Supplied data Block Start

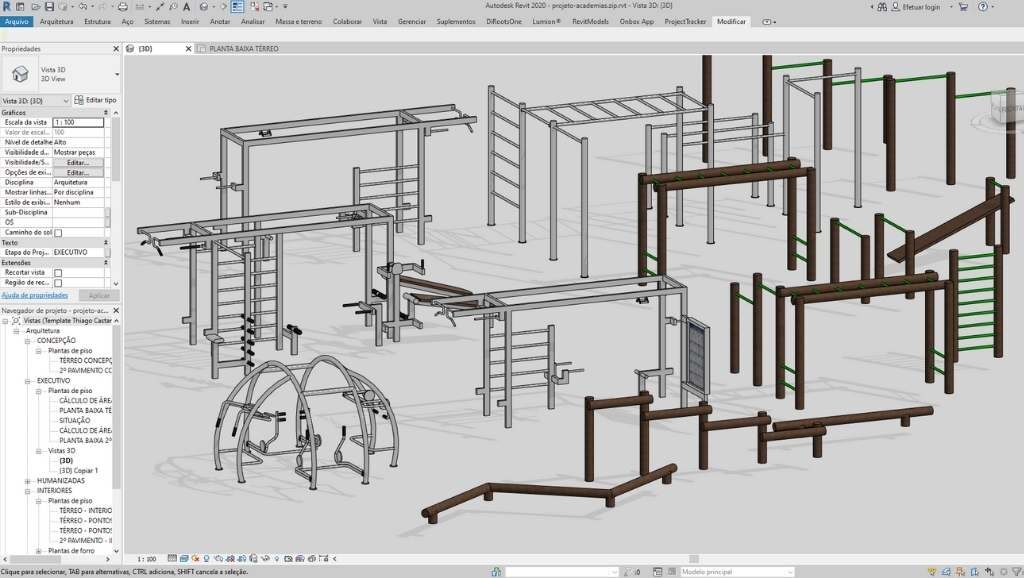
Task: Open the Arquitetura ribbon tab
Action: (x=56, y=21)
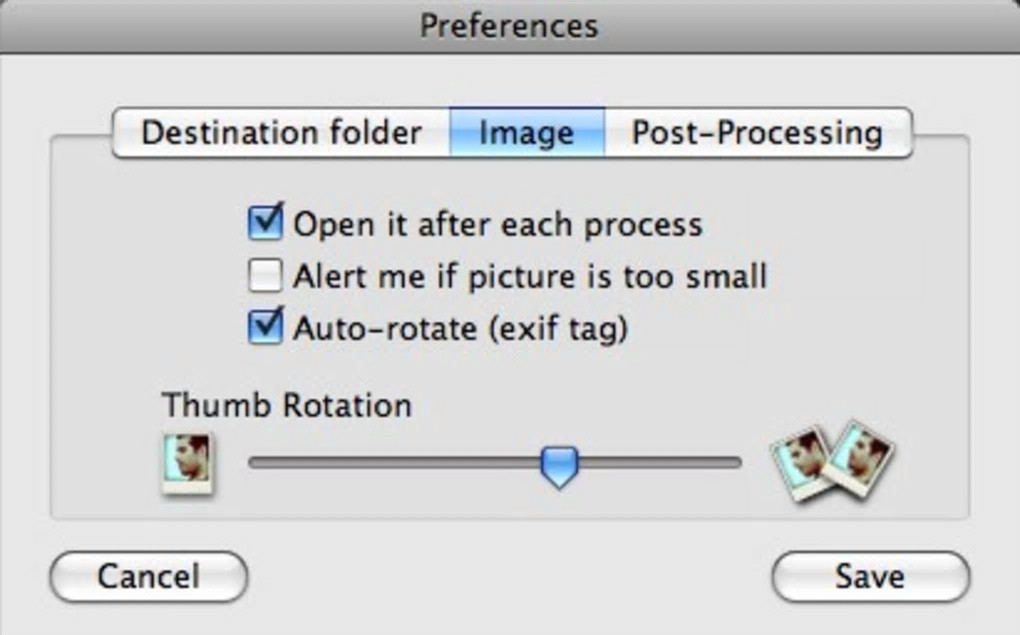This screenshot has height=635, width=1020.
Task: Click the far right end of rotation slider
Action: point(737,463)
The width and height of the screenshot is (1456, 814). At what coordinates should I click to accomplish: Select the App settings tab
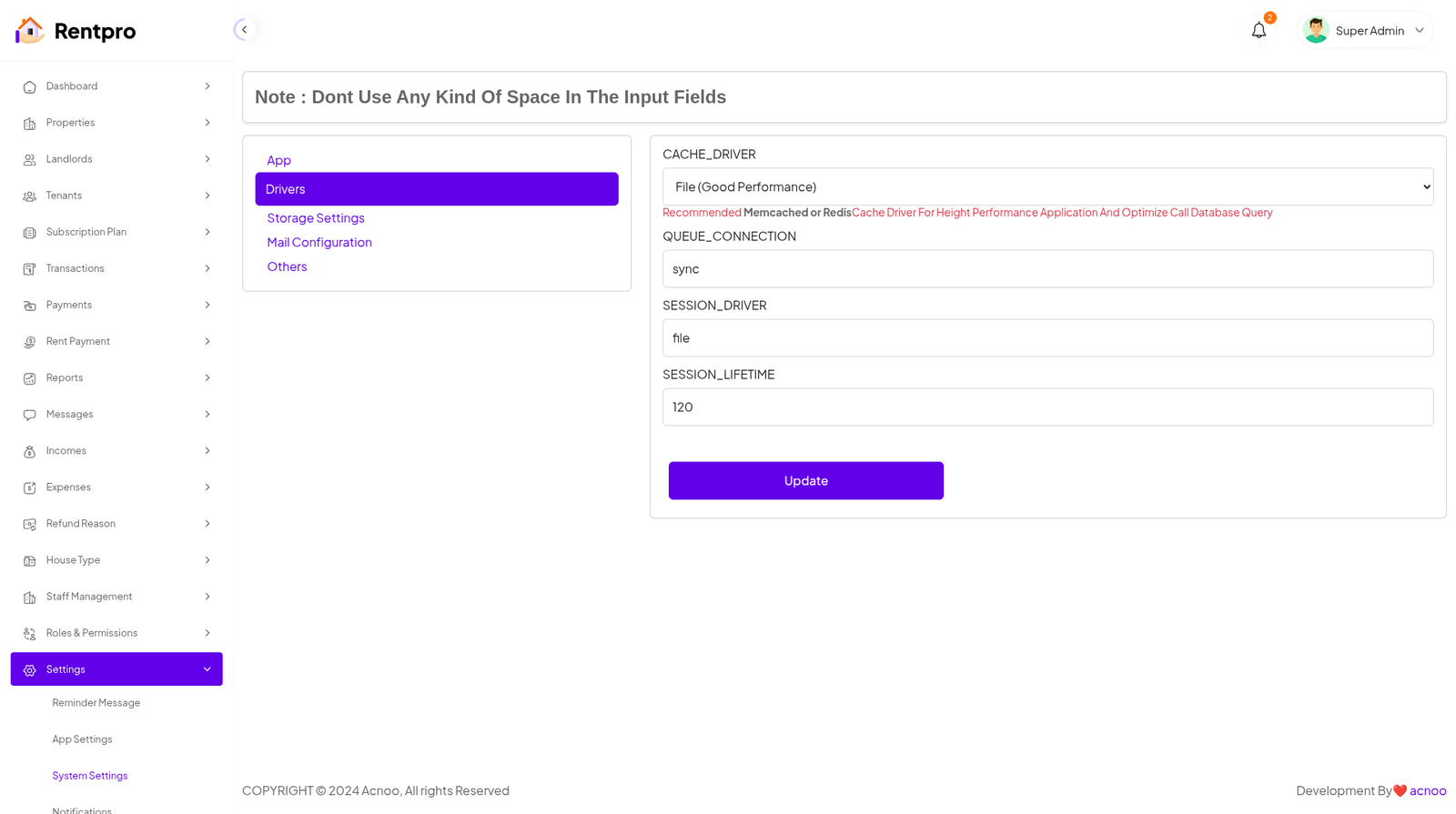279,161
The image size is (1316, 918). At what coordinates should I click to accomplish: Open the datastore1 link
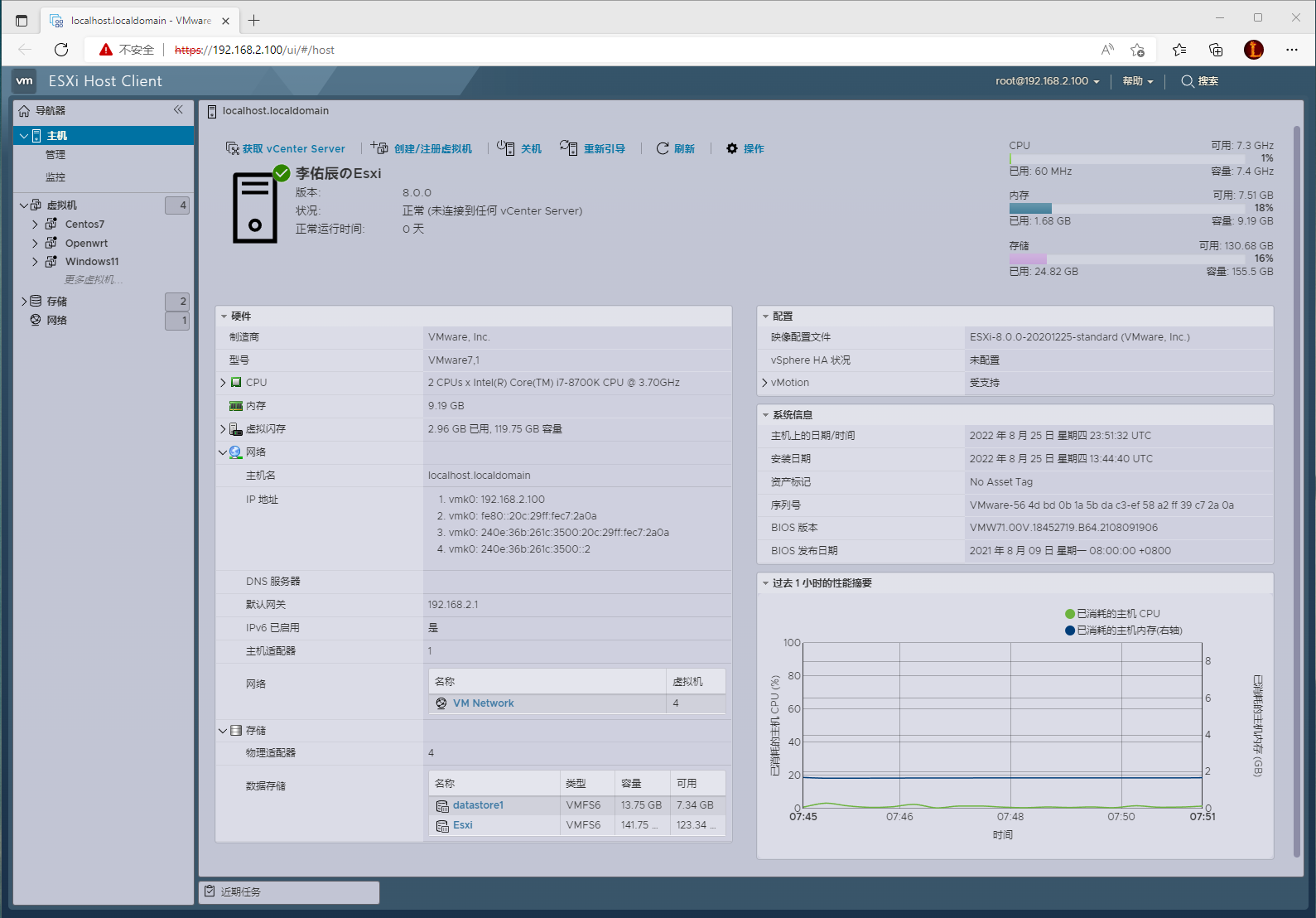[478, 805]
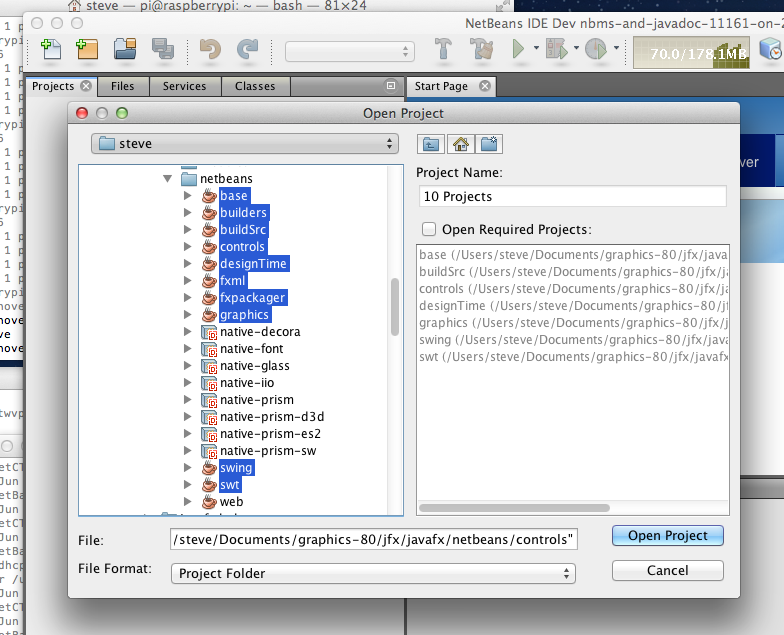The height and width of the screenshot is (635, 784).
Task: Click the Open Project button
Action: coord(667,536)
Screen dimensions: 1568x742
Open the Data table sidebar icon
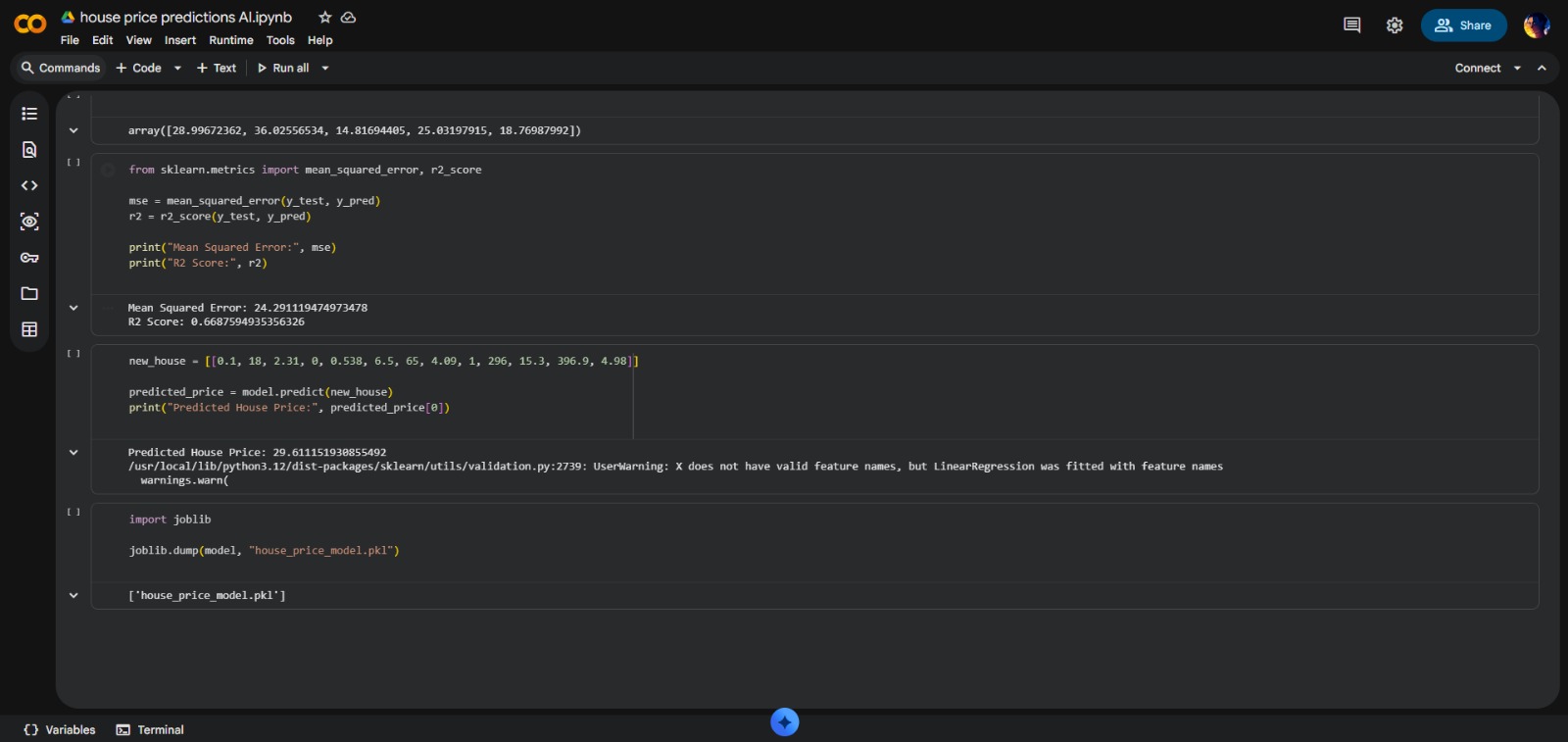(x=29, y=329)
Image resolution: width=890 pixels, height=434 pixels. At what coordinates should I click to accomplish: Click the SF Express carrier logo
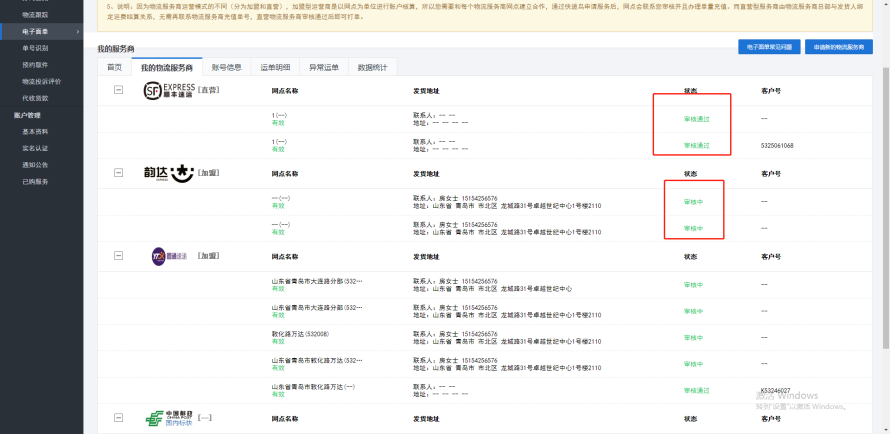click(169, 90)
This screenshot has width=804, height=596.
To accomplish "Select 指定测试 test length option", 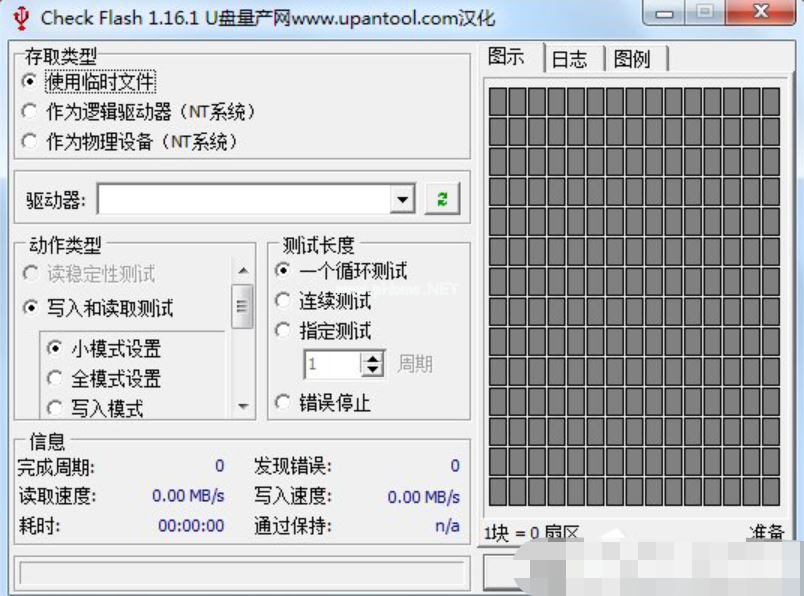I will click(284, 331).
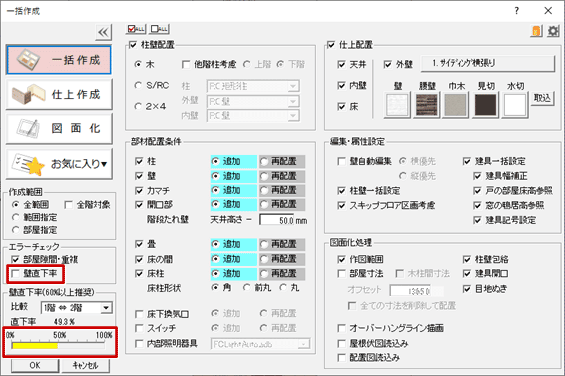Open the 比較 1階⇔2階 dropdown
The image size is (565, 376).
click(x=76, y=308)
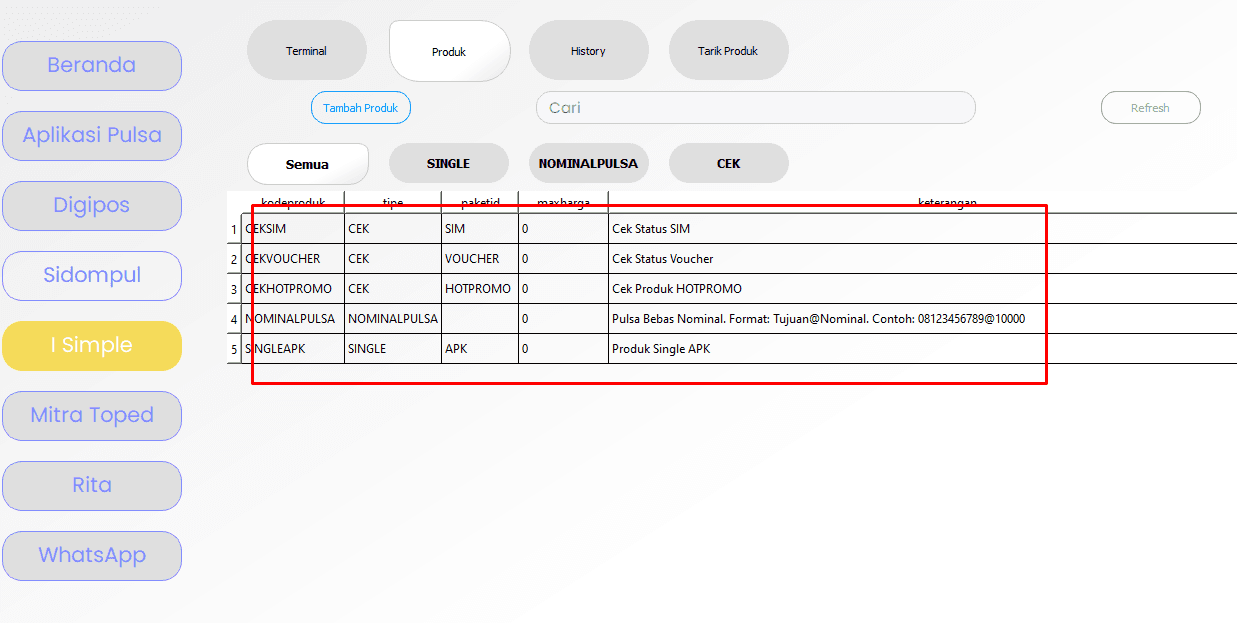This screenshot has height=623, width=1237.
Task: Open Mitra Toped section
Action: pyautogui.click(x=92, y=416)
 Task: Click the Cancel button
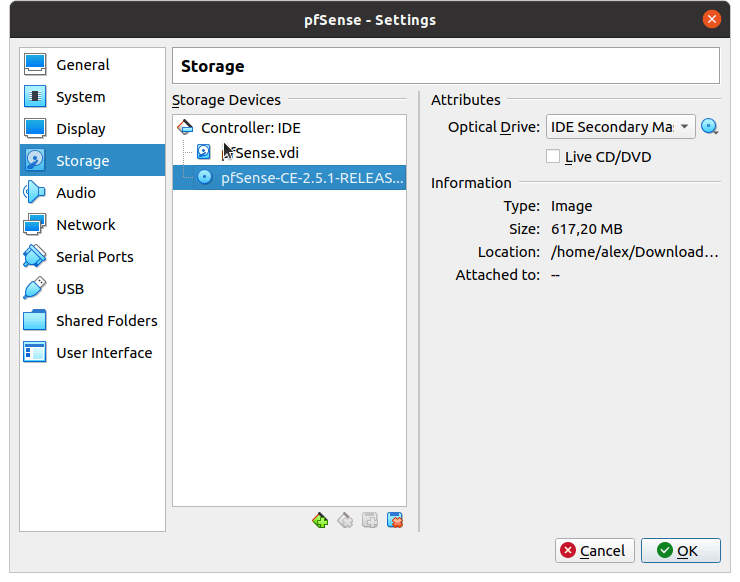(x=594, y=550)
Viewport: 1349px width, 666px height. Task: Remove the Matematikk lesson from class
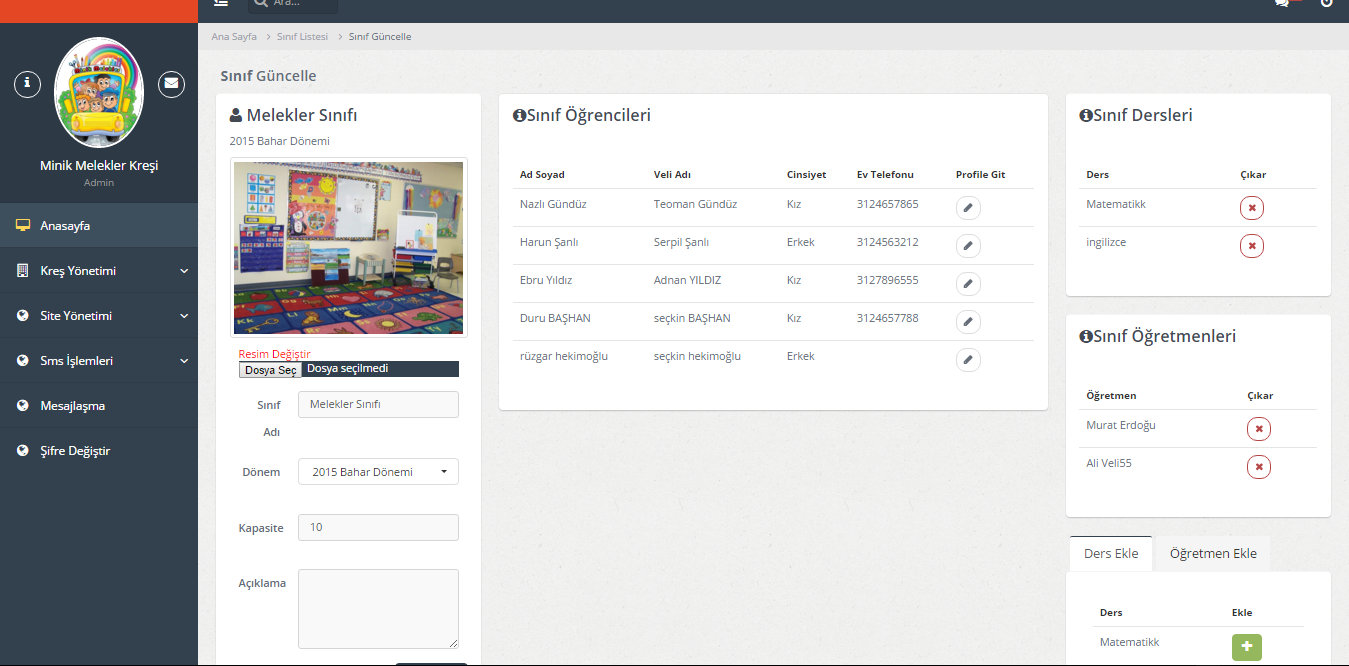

Supplied data Block End

> **Task instructions**
Reproduce exactly the lines above from the one with "Task: Click the Cancel button" through the last line of the data, keeping both ends and dropping the pictures.

> **Solution for this exercise**
 Task: Click the Cancel button
(x=594, y=550)
Viewport: 1349px width, 666px height. Task: Remove the Matematikk lesson from class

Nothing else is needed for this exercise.